Ministro del sacramento: sono vescovi e presbiteri da essi autorizzati. Data la delicatezza e la grandezza di questo ministero e il rispetto dovuto alle persone, la Chiesa dichiara che ogni sacerdote che ascolta le confessioni è obbligato, sotto pene molto severe, a mantenere un segreto assoluto riguardo ai peccati che i suoi penitenti gli hanno confessato. Questo segreto si chiama «sigillo sacramentale», poiché ciò che il penitente ha detto al sacerdote rimane «sigillato» dal sacramento.

 

Effetti del sacramento: riconciliazione con Dio, che restituisce la dignità e i beni della vita dei figli di Dio; riconcilia con la Chiesa, perché il peccato incrina e infrange la comunione fraterna.

 

Indulgenze: remissione dinanzi a Dio della pena temporale per peccati già rimessi quanto a colpa.

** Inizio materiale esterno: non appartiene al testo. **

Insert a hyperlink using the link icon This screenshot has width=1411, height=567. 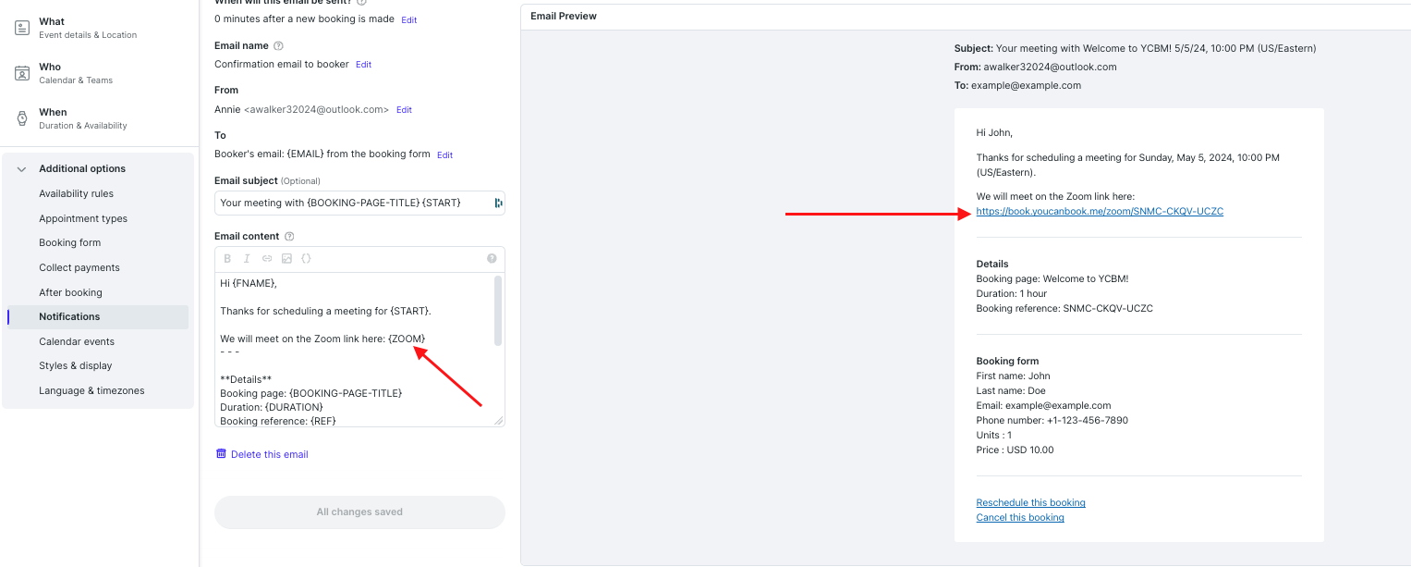[267, 258]
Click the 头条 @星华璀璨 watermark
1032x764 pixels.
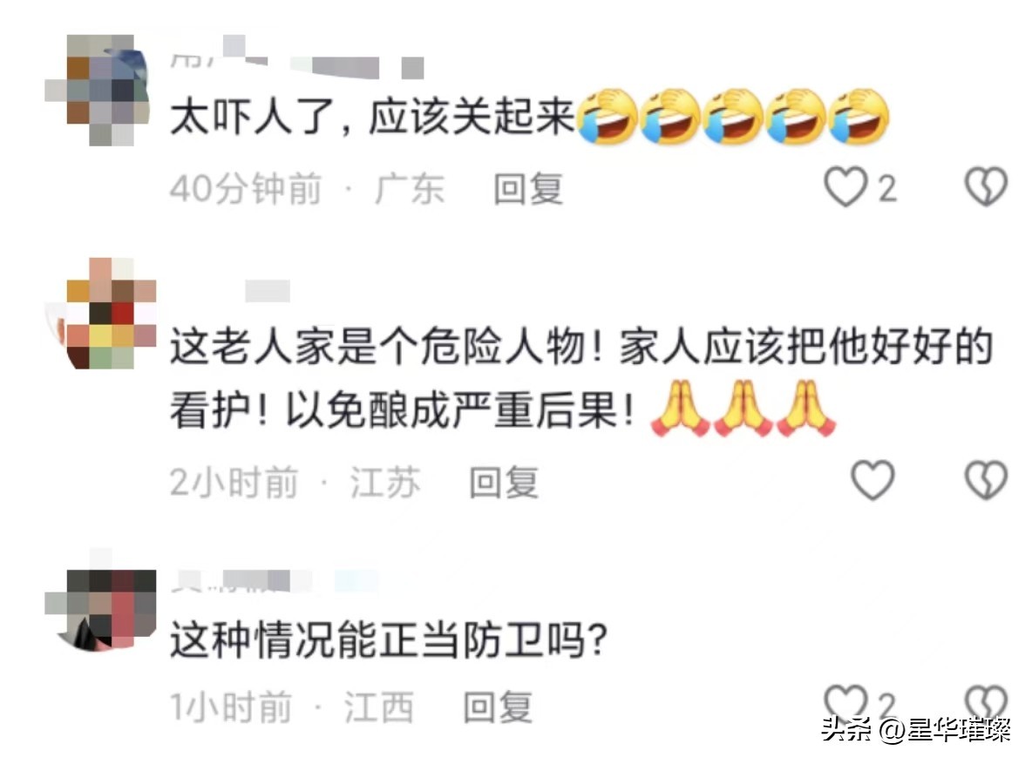tap(915, 730)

Pene del peccato: Per comprendere questa dottrina e questa pratica della Chiesa bisogna tener presente che il peccato ha una duplice conseguenza. Il peccato grave ci priva della comunione con Dio. D'altra parte, ogni peccato, anche veniale, provoca un attaccamento malsano alle creature e alle cose, che ha bisogno di purificazione, sia quaggiù, sia dopo la morte, nello stato chiamato Purgatorio. Tale purificazione libera dalla cosiddetta «pena temporale» del peccato. Il cristiano deve sforzarsi e deve impegnarsi, attraverso le opere di misericordia e di carità, come pure mediante la preghiera e le varie pratiche di penitenza.

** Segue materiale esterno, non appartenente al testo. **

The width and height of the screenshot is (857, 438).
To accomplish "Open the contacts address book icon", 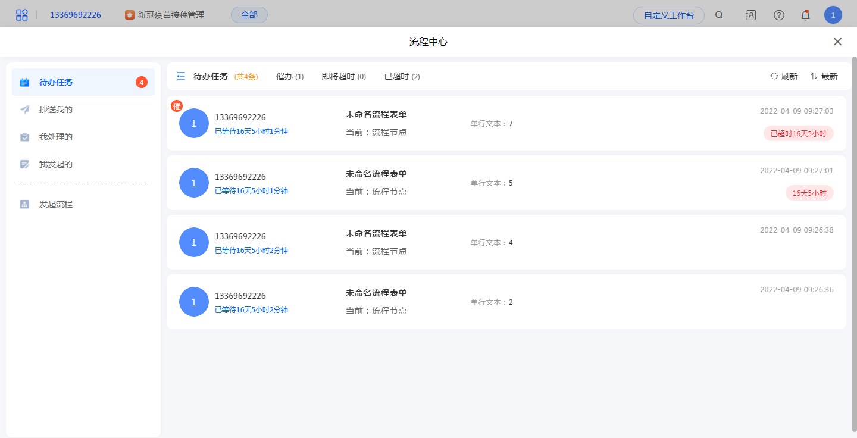I will [750, 15].
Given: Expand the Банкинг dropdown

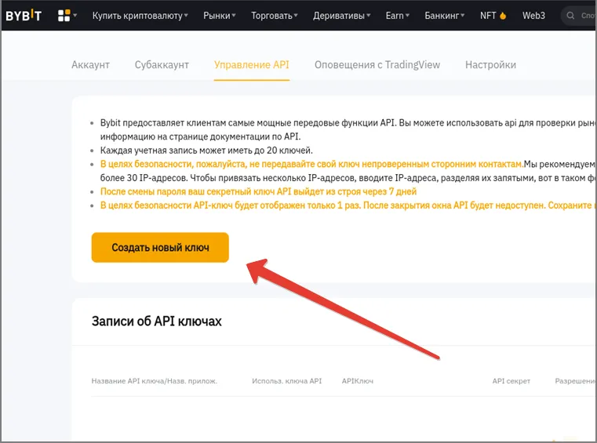Looking at the screenshot, I should tap(444, 15).
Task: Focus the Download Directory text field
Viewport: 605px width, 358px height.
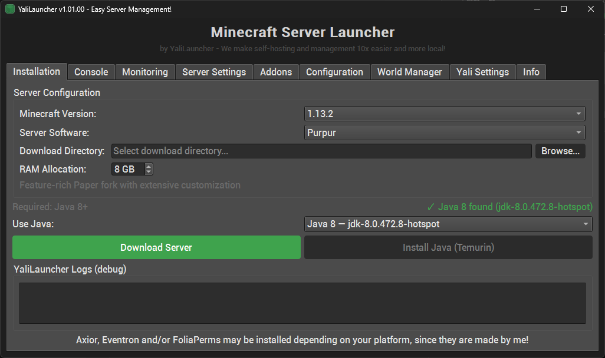Action: point(321,151)
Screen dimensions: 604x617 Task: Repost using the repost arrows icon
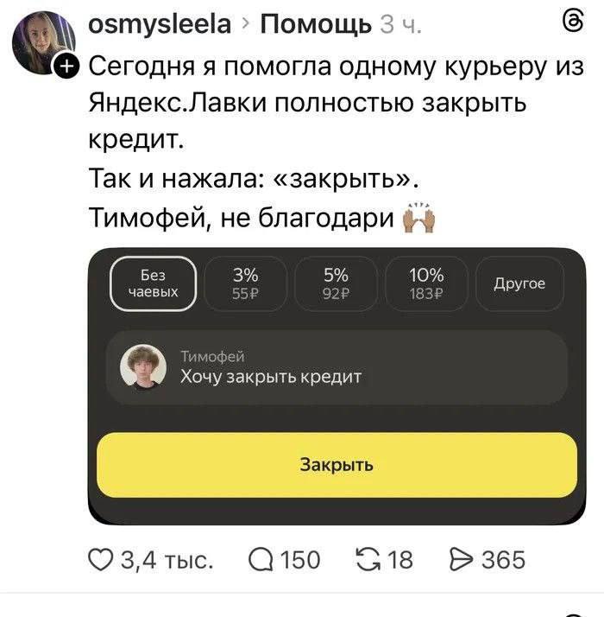point(373,560)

Nella comunione dei santi: il cristiano che si sforza di purificarsi non è solo: i beni spirituali della comunione dei santi, ad es. la perdonanza d’Assisi iniziata da s. Francesco, sono anche chiamati “tesoro” della Chiesa. “Poiché i fedeli defunti in via di purificazione sono anch'essi membri della medesima comunione dei santi, noi possiamo aiutarli, tra l'altro, ottenendo per loro delle indulgenze, in modo tale che siano sgravati dalle pene temporali dovute per i loro peccati[6]”.

 

Celebrazione: Come tutti i sacramenti, la Penitenza è un'azione liturgica, quindi occorrono il saluto e la benedizione del sacerdote, la lettura della Parola di Dio per illuminare la coscienza e suscitare la contrizione; la confessione che riconosce i peccati; l'accettazione della penitenza; l'assoluzione; la lode con rendimento di grazie e il congedo con la benedizione. Il sacramento della Penitenza può aver luogo nel quadro di una celebrazione comunitaria. In casi di gravi necessità, si può ricorrere alla celebrazione comunitaria della Riconciliazione con confessione generale e assoluzione generale. Tuttavia, la confessione individuale e completa resta l’unico modo ordinario, e ciò perché Cristo agisce in ogni sacramento, si rivolge personalmente a ciascun peccatore.


 


[1] Sarebbe opportuno suddividere in due incontri con l’unzione: le prime 2 pagg. di penitenza, poi l’ultima pagina della penitenza con l’unzione.

[2] CCC 1422.

[3] G.P. II, Lett. enc. Dominum et vivificantem,  27-48.

[4] Da abbinare all’unzione degli infermi, come ricordato prima.

[5] Conc. Di Trento, Sess. 14° De Poenitentiae.